Texte du document:
Comme pour justifier de la création d’un décret, il faut l’adosser à une loi qui peut seule justifier de modifier les procédures existantes, est né l’
amendement n°3679 au
projet de loi Egalité Citoyenneté qui modifie par la loi,
l’article 131-10 du code de l’éducation de manière très subtile : « L’autorité compétente de l’État détermine les modalités du contrôle ». Dès lors comme il y a nouvelles modalités inscrites dans le code, il y a forcément besoin d’un nouveau décret. Et ça tombe bien il est déjà écrit. :-) Ce décret a fait bondir, à raison, les associations qui l’ont lue et tous les parents qui l’ont ensuite consulté. En voici les quelques lignes qui changent tout:
Article 1er
L’article D. 131-12 du code de l’éducation est remplacé par les dispositions suivantes :
« D. 131-12. L'acquisition des connaissances et compétences est progressive et continue dans
chaque domaine de formation du socle commun de connaissances, de compétences et de culture et doit avoir pour objet d’amener l'enfant, à l'issue de la période de l'instruction obligatoire, à la maîtrise de l'ensemble des exigences du socle commun. La progression retenue doit être compatible avec l’âge de l’enfant et son état de santé, tout en tenant compte des choix éducatifs effectués.
Le contrôle de la maîtrise progressive des acquis du socle commun est fait au regard des objectifs de formation attendus à la fin de chaque cycle d’enseignement de la scolarité obligatoire. »
Article 2
Après l’article D. 131-12 du même code, il est ajouté un article D. 131-13 ainsi rédigé :
« Le contrôle de l’acquisition des connaissances et compétences prescrit par l’autorité de l’Etat compétente en matière d’éducation se déroule sous la forme d’un entretien avec les personnes responsables de l’enfant soumis à l’obligation scolaire en présence de ce dernier. L’enfant est ensuite soumis à des exercices écrits ou oraux ».
Les trois phrases que j’ai mises en gras changent beaucoup de choses. D’abord, le contrôle est désormais prévu non plus pour vérifier qu’une instruction cohérente est bien dispensée à l’enfant , lui permettant d’acquérir pour l’âge de seize ans les attendus du
socle commun de connaissances et de compétences, comme c’était écrit dans la précédente version du code et des circulaires envoyées aux inspecteurs mais bien pour vérifier que cette instruction permet d’atteindre les attendus de chaque
palier d’acquisition de ce socle (tel que mis en place par les écoles de l’éducation nationale) ; soit des échéances de deux ou trois ans, entre 6 et 16 ans (palier 1, palier 2, palier 3…).

Données:
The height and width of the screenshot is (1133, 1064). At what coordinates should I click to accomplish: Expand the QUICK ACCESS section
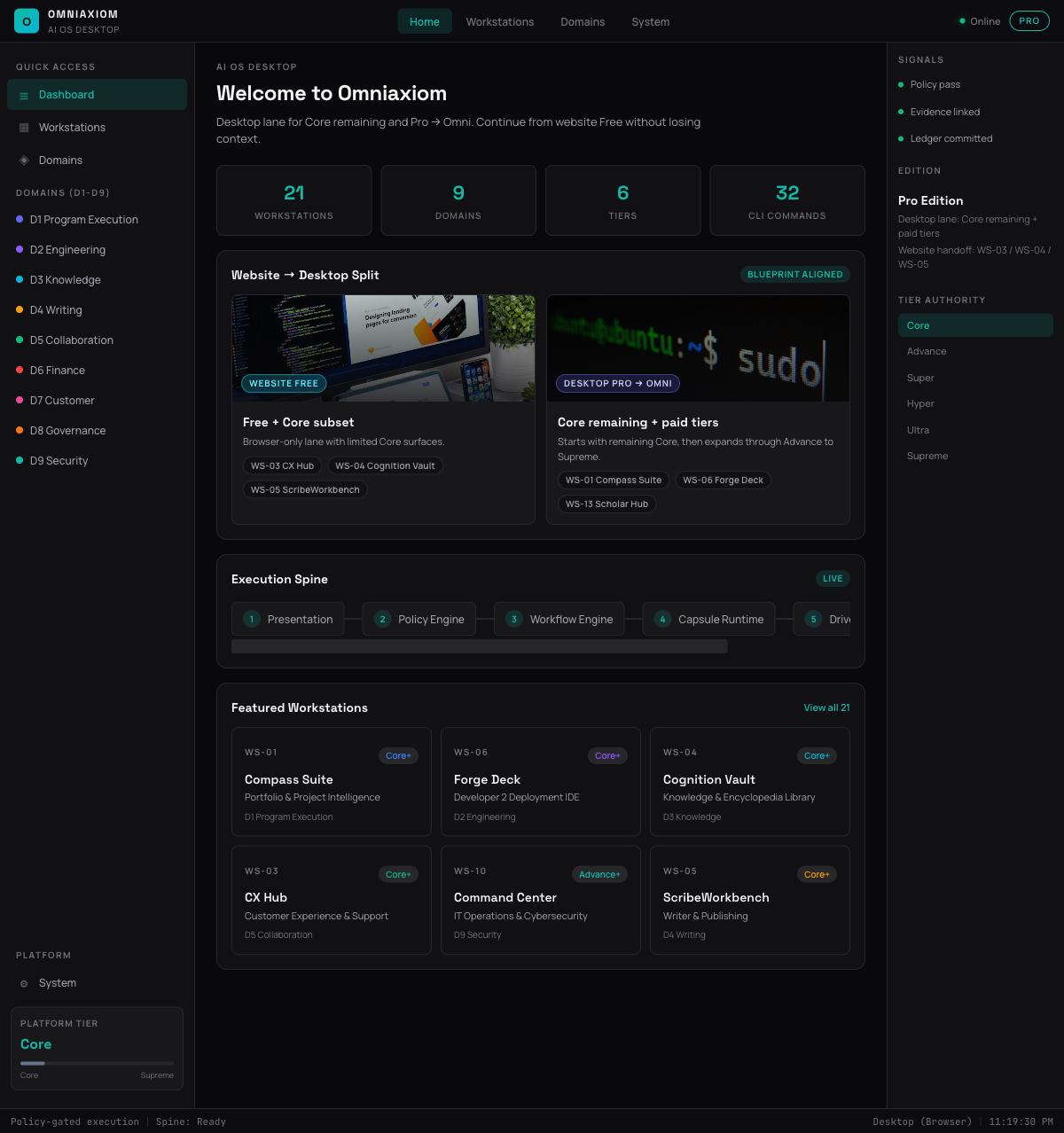[x=56, y=66]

Consignes de travail:
1 > Répondez à ces questions sur l'extrait consacré au décret de contrôle de l'instruction :
(a) Quel numéro porte l'amendement au projet de loi Egalité Citoyenneté ?
(b) Quel article est ajouté après l'article D. 131-12 du code de l'éducation ?
(c) À quel âge l'enfant devait-il acquérir les attendus du socle commun d'après la précédente version du code ?
2 > Reproduisez fidèlement le passage de l'extrait consacré au décret de contrôle de l'instruction qui va de « Les trois phrases » jusqu'à « 2, palier 3…). ».
3 > Poursuivez l'extrait consacré au décret de contrôle de l'instruction à partir de sa dernière phrase.
Les lignes n'interviennent en rien dans ce travail.

Réponses finales:
1 >
(a) Le n°3679.
(b) L'article D. 131-13.
(c) À seize ans.

2 >
Les trois phrases que j’ai mises en gras changent beaucoup de choses. D’abord, le contrôle est désormais prévu non plus pour vérifier qu’une instruction cohérente est bien dispensée à l’enfant , lui permettant d’acquérir pour l’âge de seize ans les attendus du
socle commun de connaissances et de compétences, comme c’était écrit dans la précédente version du code et des circulaires envoyées aux inspecteurs mais bien pour vérifier que cette instruction permet d’atteindre les attendus de chaque
palier d’acquisition de ce socle (tel que mis en place par les écoles de l’éducation nationale) ; soit des échéances de deux ou trois ans, entre 6 et 16 ans (palier 1, palier 2, palier 3…).

3 >
Plus encore, une “maîtrise progressive” est demandée au regard de ces paliers bi ou trisannuels. Ca veut dire, pris au pied de la lettre, que la progression de l’instruction donnée doit être conforme à ce qui est communément établi comme norme pour l’acquisition des connaissances du palier : et la seule norme de progression connue des inspecteurs, ce sont
les niveaux de classe définis dans leurs référentiels.
Pour ce qui est de la dernière phrase en gras, cela signifie que désormais l’enfant sera SYSTEMATIQUEMENT soumis à des tests écrits ou oraux, à la fin de l’entretien avec le parent instructeur là où , avant , l’inspecteur pouvait simplement proposer une discussion additionnelle avec l’enfant, après avoir entendu la méthodologie et le projet de l’enseignant parent dans l’acquisition du socle à 16 ans pour vérifier que l’instruction donnée est bien réelle et que l'enseignant n’est pas atteint de mythomanie. Parce qu’il faut le marteler, le but du contrôle est de vérifier la compétence de l’enseignant dans son rôle d’instruction. Pas d'évaluer les résultats de cette instruction sur l’élève. C’est d’ailleurs la stricte transposition de ce qui se fait s’agissant du contrôle des professeurs en classe des écoles de la République.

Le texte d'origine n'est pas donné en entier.